Friday 11
PO: Emotions 2

› 13:45 - 15:30 (1h45)
Do happy words sound happy? A neuroscientific approach on phonoemotionality
Markus Conrad  1, 2, *@  , David Schmidtke  2@  , Guillermo Recio  3@  , Horacio Barber  1@  , Arthur Jacobs  2@  
1 : Universidad de La Laguna
2 : Freie Universität Berlin
3 : Humboldt Universität Berlin
* : Corresponding author

An influential theoretical position from the field of linguistics posits an arbitrary relation between the “signified” and the “signifier” (de Saussure). Yet, the observation that the sound of words often seems to relate to their meaning has never ceased to intrigue philosophical minds from Plato to Köhler, leading them to suggest a link between sound and semantics beyond mere symbolism. Based on large-scale lexical emotion databases for 6,000 Spanish and German words we provided empirical evidence for sound-to-meaning correlations in the vocabulary of these languages: specific subsyllabic units tend to occur particularly often in words with specific emotional content - displaying substantial analogies across the two languages.
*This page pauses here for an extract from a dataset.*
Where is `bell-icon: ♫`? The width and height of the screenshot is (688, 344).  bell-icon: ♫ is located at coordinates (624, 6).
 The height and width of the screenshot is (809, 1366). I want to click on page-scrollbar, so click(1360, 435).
To test whether sublexical phonology triggers affective processing – independently of semantics – we conducted an ERP experiment comprising parallel manipulations of
a) “semantic valence” within Spanish words (positive vs. negative vs. neutral) and
b) “sound-emotion” within Spanish nonwords – constructed of graphemes occurring typically in either positive vs. negative vs. neutral Spanish words.
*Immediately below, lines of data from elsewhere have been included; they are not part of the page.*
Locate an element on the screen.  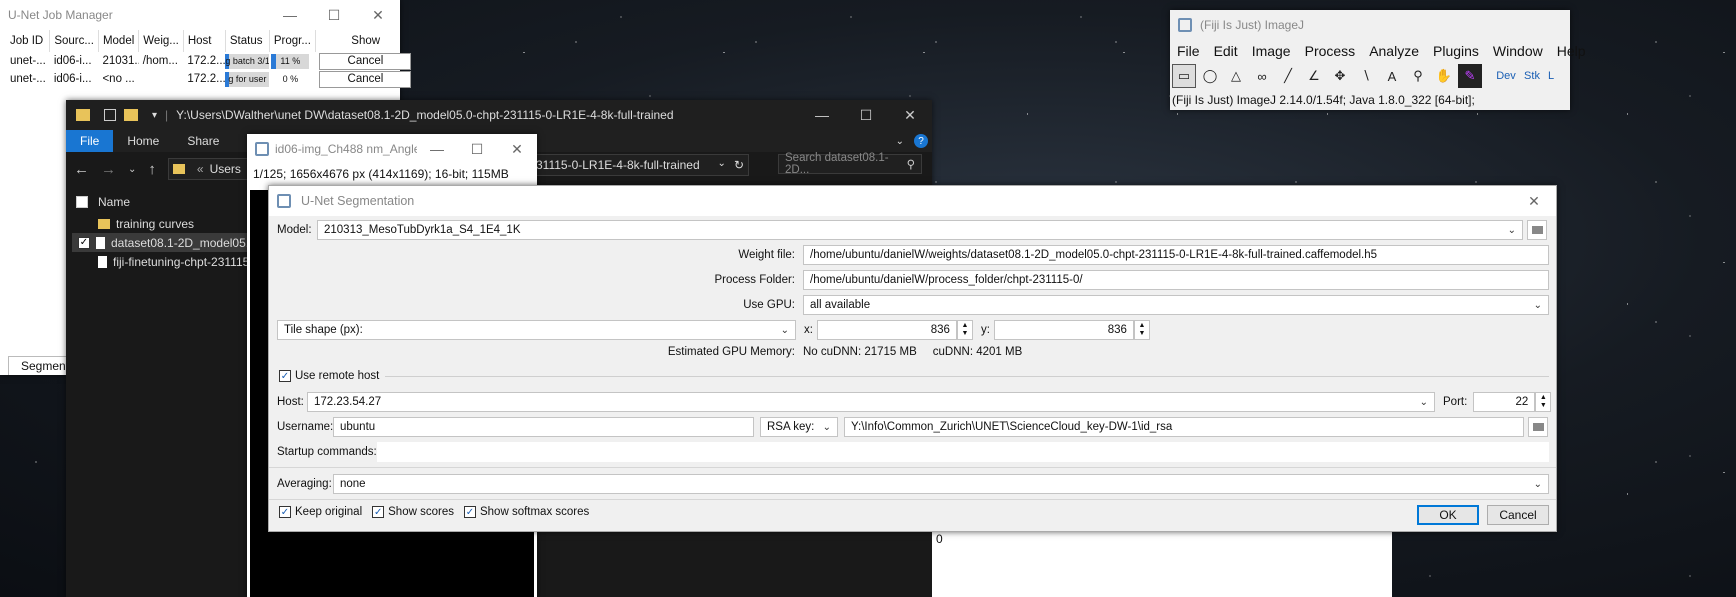
address-bar-tail: 31115-0-LR1E-4-8k-full-trained ⌄ ↻ is located at coordinates (642, 165).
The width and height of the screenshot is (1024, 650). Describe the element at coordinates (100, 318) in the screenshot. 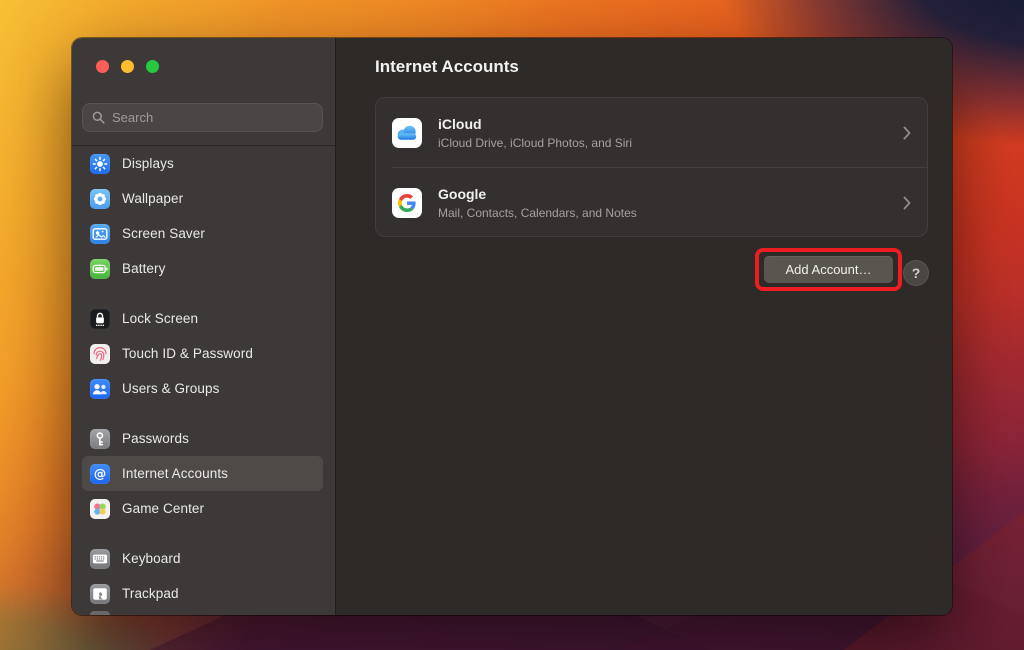

I see `lock-icon` at that location.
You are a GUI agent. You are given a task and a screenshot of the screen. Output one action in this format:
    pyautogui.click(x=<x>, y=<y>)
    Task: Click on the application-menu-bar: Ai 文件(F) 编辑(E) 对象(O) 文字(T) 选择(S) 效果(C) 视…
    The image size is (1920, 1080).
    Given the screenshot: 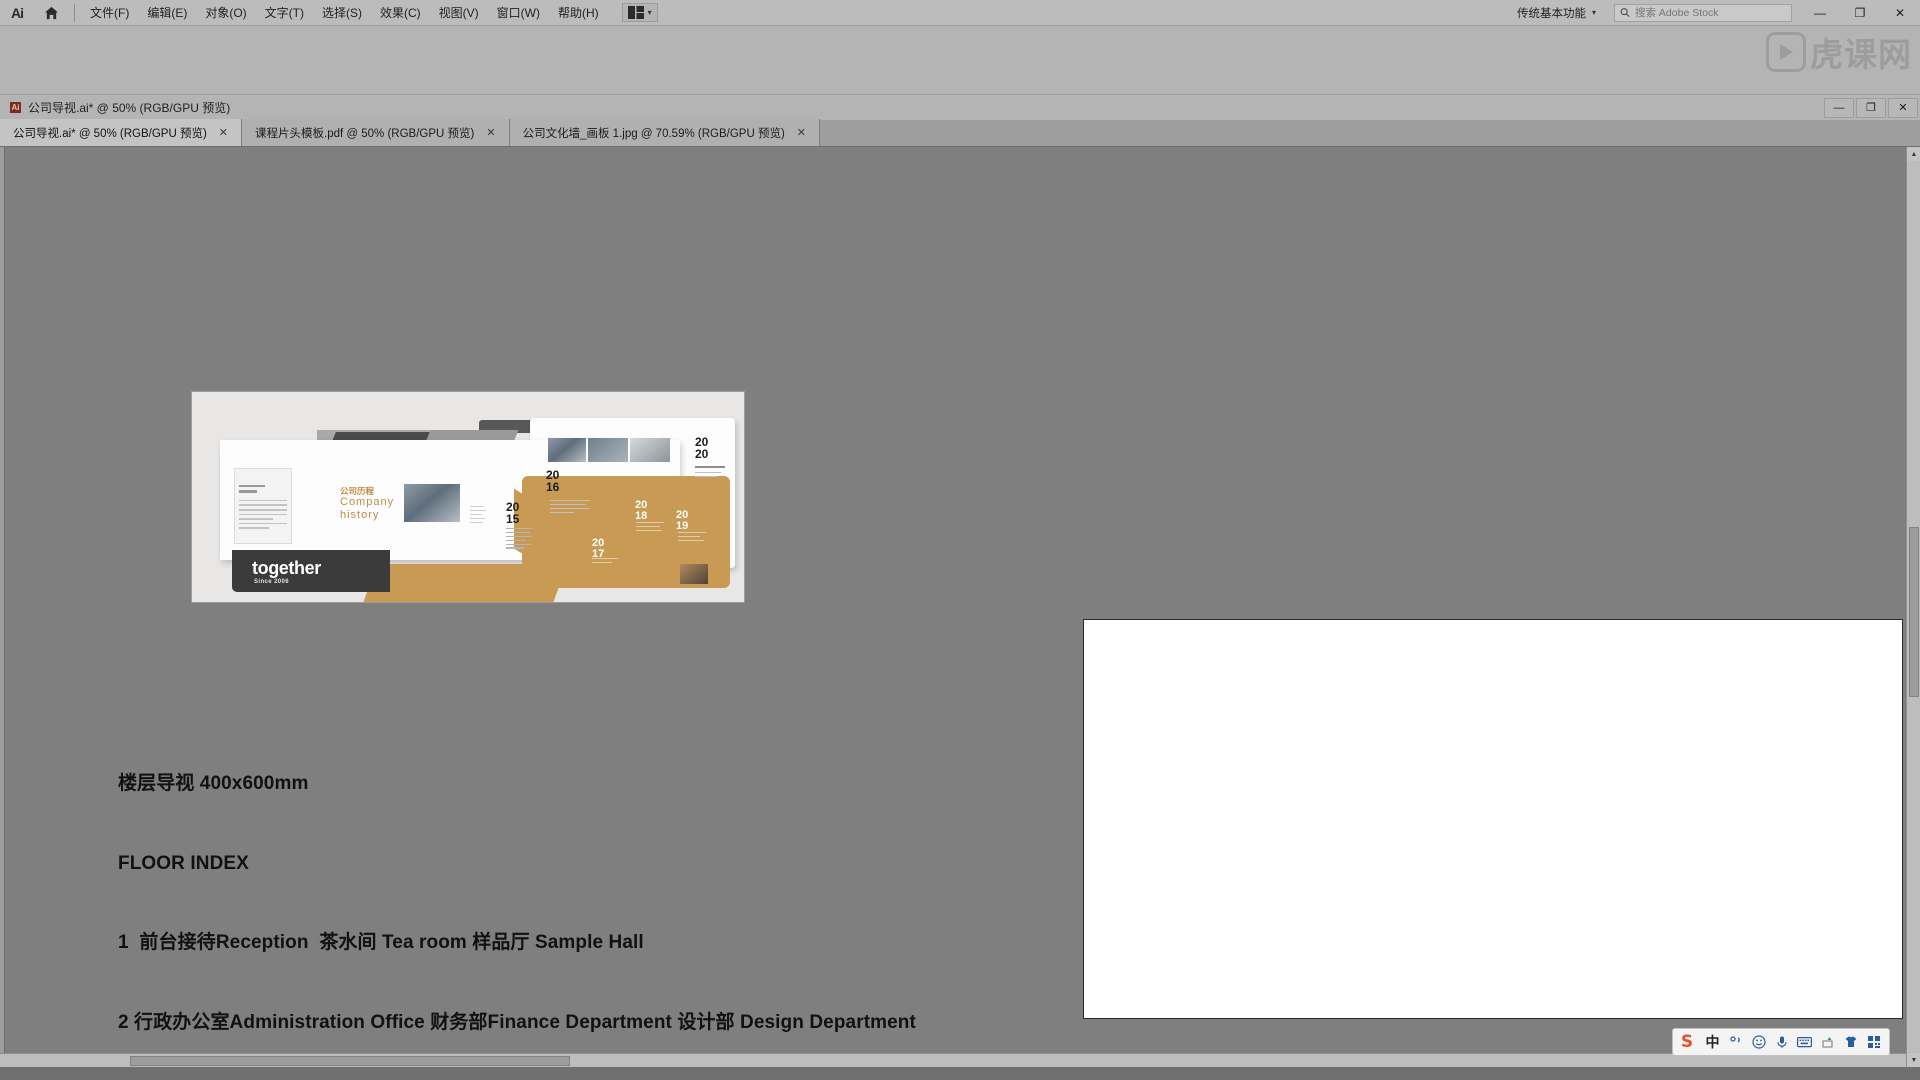 What is the action you would take?
    pyautogui.click(x=960, y=13)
We obtained significant ERP effects corresponding to an early posterior negativity (starting at 250ms) and a late positive complex (peaking at 550ms) - repeatedly shown to characterize emotion processing during visual word recognition – not only for the manipulation of words' semantic valence, but also – though strongly attenuated – for the manipulation of the hypothetical emotional value of sounds our nonwords were formed of. Thus, our data suggest human language processing to be sensitive to sound-to-meaning correlations with regard to emotion at a sublexical level.